» **What the task asks**: Render the stretch from the line containing "Screen dimensions: 2000x995" through the end of the material as a Markdown table with the columns "Row" and "Line", leaving out blank lines and pictures.

[Material from a pointing dataset]
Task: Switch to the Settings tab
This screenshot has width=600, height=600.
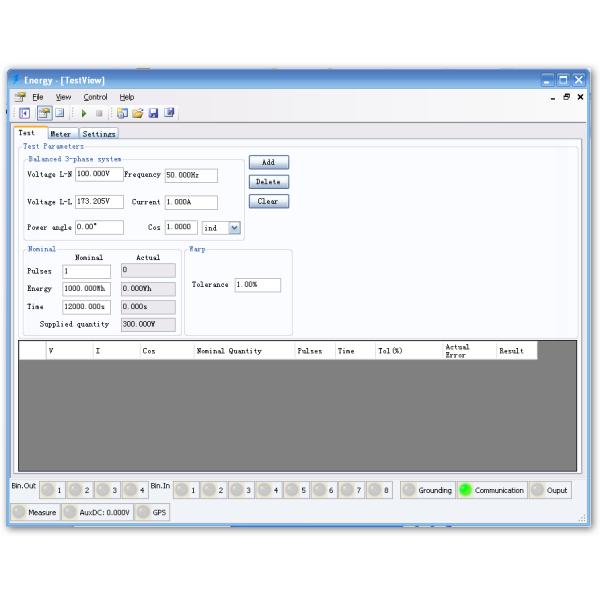Action: [99, 133]
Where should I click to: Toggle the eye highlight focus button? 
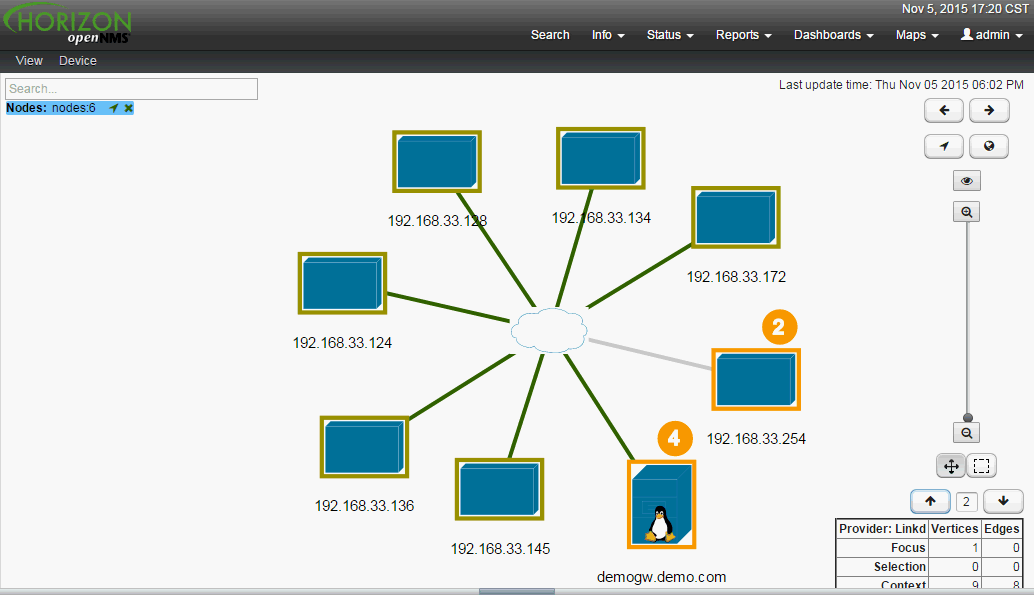pos(966,181)
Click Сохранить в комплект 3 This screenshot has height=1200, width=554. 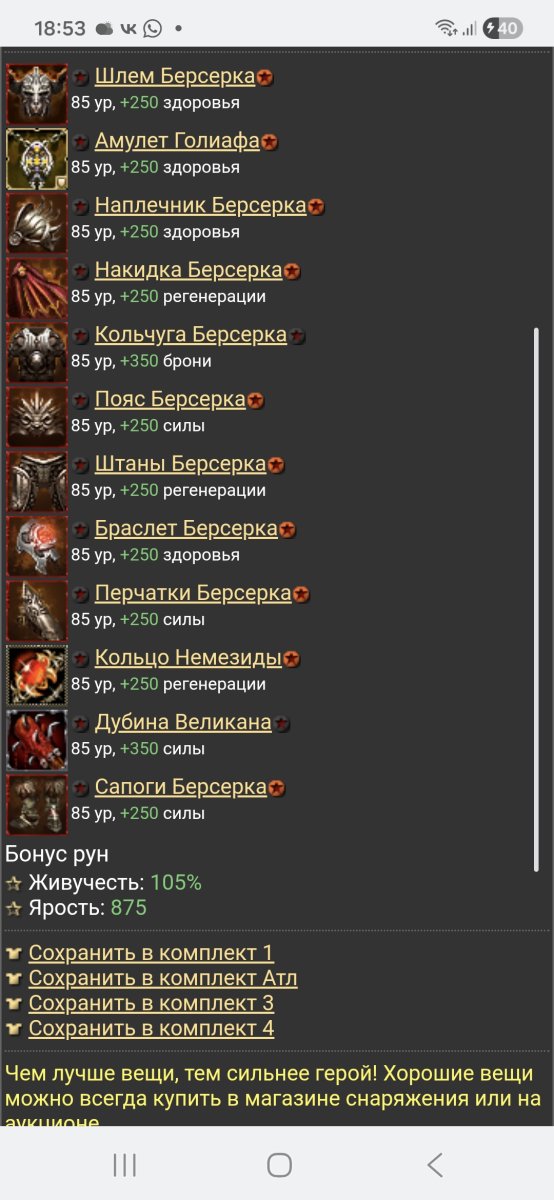click(x=151, y=1002)
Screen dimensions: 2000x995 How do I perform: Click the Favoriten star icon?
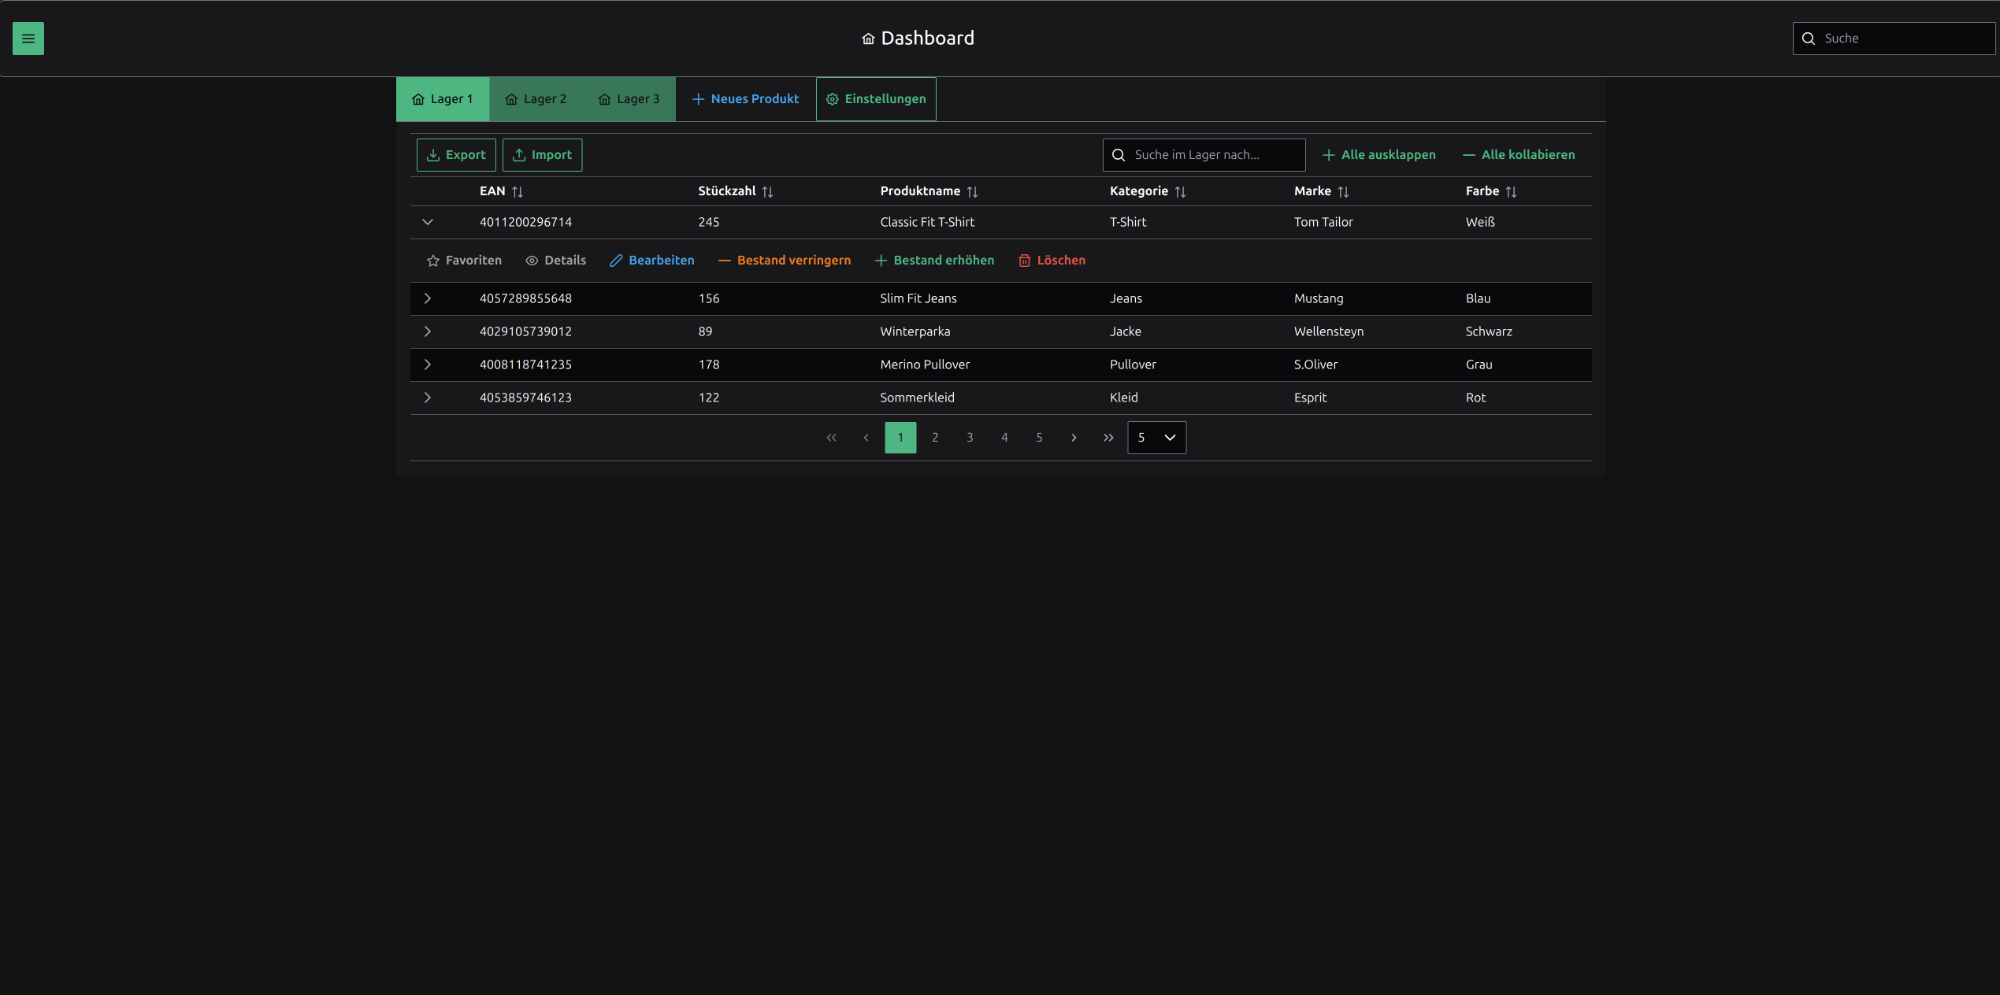point(433,261)
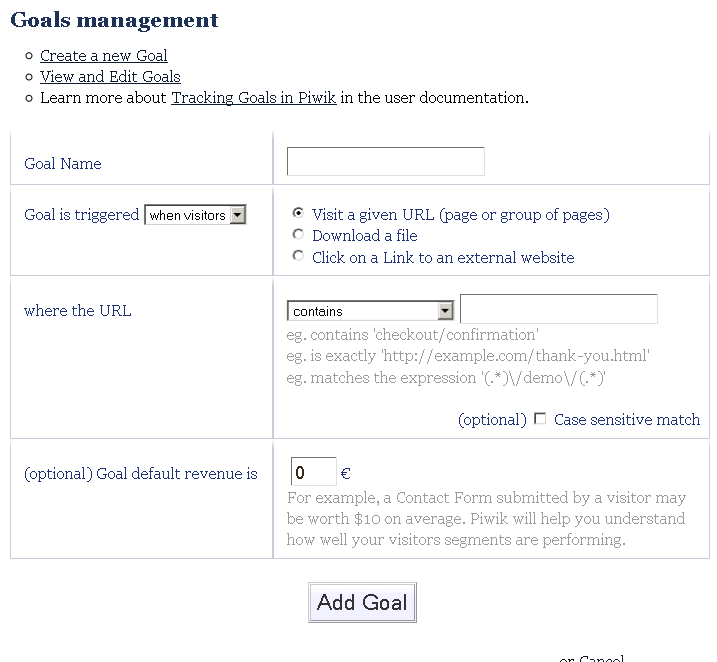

» **Full answer**:
| Row | Line |
|---|---|
| 1 | Screen dimensions: 2000x995 How do I perform: Click the Favoriten star icon? |
| 2 | point(433,261) |